Vehicle Paperwork

Carnet

Not the camping kind but vehicle carnets. It is basically a promise that you won't dump your rusty heap of scrap in their country. It's a pretty solid promise on your part because you either coughed up a bond equal to several times the market value of your car or you have paid some kind of insurance policy.

There are a few kinds but they all follow the same basic principle. You have three documents per-carnet "page". When you enter a country, you get stamps and signatures and whatever on all three but the bottom one is torn off and kept by the customs guys. When you leave the country the remaining two are stamped and signed and the second document is torn off.

We now have the situation where the country in question has evidence you brought your vehicle into the country and that you took it back out. You have evidence of both as well so that if there is any paperwork lost at either border you can point at your stamped and signed copies. Nobody has any complaints.

FIA Carnets

Yes, FIA as in Formula 1.

A whole heap of countries' automobile associations have gotten together an agreed on a carnet system where the bond is posted in your home country and you get a yellow booklet of stamps which are managed as you travel through countries on your trip.

You'll see all the truck drivers thrusting them through customs official's windows with disdain on both parts.

If a country you're going through uses this system then you must have these carnets or you must be prepared to drop the equivalent amount of hard currency into the hands of the local customs officials and hope that there's a similar amount waiting for you when you leave.

The costs of the carnet can be quite high. Egypt is easily the worst and want a bond to the tune of 800% of the value of your vehicle. Ouch!

In the UK, we have to go through the RAC. You have the choice of coughing up the full bond or you can buy some insurance to cover the bond with a slight complication. You actually pay twice the real cost but will be refunded half your money when you send the collection of double-stamped carnet documents back to them.

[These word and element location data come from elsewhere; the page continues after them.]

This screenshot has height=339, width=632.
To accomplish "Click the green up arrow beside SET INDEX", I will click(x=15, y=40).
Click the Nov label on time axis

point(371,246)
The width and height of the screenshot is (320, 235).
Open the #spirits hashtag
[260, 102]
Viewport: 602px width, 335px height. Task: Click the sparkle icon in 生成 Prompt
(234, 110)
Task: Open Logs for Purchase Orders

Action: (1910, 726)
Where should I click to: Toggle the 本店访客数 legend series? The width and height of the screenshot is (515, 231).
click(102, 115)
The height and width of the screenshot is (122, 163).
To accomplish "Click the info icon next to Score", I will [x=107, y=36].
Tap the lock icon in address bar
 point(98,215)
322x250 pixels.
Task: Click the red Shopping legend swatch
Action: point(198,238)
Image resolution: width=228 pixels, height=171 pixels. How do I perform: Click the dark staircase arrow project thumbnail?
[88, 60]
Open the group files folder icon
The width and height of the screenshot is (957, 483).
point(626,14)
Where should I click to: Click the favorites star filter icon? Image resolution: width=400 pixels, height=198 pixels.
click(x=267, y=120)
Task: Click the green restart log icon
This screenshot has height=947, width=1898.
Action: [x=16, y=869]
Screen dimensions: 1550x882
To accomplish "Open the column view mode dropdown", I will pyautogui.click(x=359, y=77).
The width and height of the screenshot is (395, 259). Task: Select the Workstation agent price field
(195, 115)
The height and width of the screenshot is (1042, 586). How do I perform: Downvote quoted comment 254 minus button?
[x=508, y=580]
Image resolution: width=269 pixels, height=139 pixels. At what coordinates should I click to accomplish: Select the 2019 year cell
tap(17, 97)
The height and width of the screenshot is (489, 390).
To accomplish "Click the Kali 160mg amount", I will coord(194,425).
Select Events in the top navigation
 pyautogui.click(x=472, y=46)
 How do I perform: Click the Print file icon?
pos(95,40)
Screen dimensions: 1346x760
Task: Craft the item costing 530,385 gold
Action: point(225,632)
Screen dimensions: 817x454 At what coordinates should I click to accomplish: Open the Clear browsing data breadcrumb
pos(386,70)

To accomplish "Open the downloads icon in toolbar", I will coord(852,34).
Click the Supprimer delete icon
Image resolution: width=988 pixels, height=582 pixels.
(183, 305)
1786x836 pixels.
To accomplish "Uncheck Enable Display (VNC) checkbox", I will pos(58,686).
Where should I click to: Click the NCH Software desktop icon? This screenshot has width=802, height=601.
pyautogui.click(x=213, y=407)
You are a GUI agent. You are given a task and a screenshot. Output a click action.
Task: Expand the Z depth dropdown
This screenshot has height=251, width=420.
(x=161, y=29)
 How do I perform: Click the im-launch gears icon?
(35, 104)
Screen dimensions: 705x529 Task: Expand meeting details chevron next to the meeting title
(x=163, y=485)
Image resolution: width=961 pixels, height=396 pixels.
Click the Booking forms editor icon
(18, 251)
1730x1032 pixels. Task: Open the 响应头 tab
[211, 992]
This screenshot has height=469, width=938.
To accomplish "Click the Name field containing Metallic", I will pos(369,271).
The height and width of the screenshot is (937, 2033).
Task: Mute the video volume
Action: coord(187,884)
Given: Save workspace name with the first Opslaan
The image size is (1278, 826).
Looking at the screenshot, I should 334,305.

Other Multi-country Carnets

The West African countries have their own multi-country carnet system. I don't know much about it. I guess it works pretty much like the FIA system.

Per-country Carnets

Most countries, however, operate a temporary carnet system. That is you purchase at the border a carnet that lasts for several weeks or months for waves finger in wind $50.

Warning

Having the paperwork that says you removed the vehicle from a country is only of any use to you if you still have it to prove your point when you return through a country. So don't go tossing that document to the breeze asap.

I'm not sure what you can do, if anything, vis-a-vis the FIA carnets which you have to return to the RAC to get your money back. Presumably, as it's a big international system, if a country has lost some paperwork and is bitching that you've dumped the vehicle in their country on a previous visit (despite having clearly just arrived in/on it from another) you'll have to get them to phone the RAC and they can rummage through their records.